━━ 처리할 기록
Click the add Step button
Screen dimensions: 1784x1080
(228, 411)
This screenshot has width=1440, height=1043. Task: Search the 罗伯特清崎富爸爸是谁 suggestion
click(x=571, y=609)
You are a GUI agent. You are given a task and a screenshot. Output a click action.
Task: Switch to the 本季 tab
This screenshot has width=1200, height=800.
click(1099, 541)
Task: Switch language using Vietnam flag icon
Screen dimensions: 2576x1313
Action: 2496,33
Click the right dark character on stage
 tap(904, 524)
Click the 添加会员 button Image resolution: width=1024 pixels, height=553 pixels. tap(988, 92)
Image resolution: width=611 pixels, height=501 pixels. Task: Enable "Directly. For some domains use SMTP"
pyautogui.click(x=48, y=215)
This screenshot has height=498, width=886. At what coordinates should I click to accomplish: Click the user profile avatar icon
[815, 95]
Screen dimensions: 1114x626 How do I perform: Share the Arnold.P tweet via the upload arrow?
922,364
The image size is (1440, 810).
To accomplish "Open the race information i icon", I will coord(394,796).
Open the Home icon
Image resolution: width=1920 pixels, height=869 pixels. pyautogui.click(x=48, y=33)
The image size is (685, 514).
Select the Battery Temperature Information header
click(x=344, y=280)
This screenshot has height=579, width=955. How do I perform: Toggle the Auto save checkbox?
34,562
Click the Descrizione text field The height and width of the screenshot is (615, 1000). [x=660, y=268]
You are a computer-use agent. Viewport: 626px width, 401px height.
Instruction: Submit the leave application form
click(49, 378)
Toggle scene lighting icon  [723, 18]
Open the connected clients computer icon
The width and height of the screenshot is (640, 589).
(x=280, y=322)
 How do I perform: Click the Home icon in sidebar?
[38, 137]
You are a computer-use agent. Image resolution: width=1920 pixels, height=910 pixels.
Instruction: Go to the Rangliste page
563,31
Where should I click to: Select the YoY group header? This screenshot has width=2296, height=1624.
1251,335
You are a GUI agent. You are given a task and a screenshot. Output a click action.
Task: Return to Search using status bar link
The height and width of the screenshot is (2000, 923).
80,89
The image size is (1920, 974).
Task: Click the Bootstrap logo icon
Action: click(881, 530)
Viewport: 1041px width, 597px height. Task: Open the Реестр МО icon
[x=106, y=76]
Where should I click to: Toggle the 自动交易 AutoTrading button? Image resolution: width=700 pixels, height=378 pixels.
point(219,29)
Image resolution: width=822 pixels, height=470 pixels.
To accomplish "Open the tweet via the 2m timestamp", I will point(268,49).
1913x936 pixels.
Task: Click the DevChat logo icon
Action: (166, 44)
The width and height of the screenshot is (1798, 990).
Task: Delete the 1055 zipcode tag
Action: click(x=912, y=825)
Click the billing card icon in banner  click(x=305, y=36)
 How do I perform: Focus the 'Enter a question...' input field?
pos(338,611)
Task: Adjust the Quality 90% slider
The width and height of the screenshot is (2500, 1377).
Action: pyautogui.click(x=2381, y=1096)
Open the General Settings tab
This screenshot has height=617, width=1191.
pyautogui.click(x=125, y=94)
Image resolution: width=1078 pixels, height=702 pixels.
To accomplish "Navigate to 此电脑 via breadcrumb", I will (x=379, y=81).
━━━━
**과제 안내:** 위 기록에서 "Click the 添加会员" 문구가 있는 줄에서 시작해 "pyautogui.click(x=48, y=215)" 문구가 있는 줄에서 끝나는 부분을 양 끝 줄까지 포함해 한 글자도 바꾸지 말고 그대로 다시 적으세요.

**문제 풀이:**
Click the 添加会员 button Image resolution: width=1024 pixels, height=553 pixels. tap(988, 92)
Image resolution: width=611 pixels, height=501 pixels. Task: Enable "Directly. For some domains use SMTP"
pyautogui.click(x=48, y=215)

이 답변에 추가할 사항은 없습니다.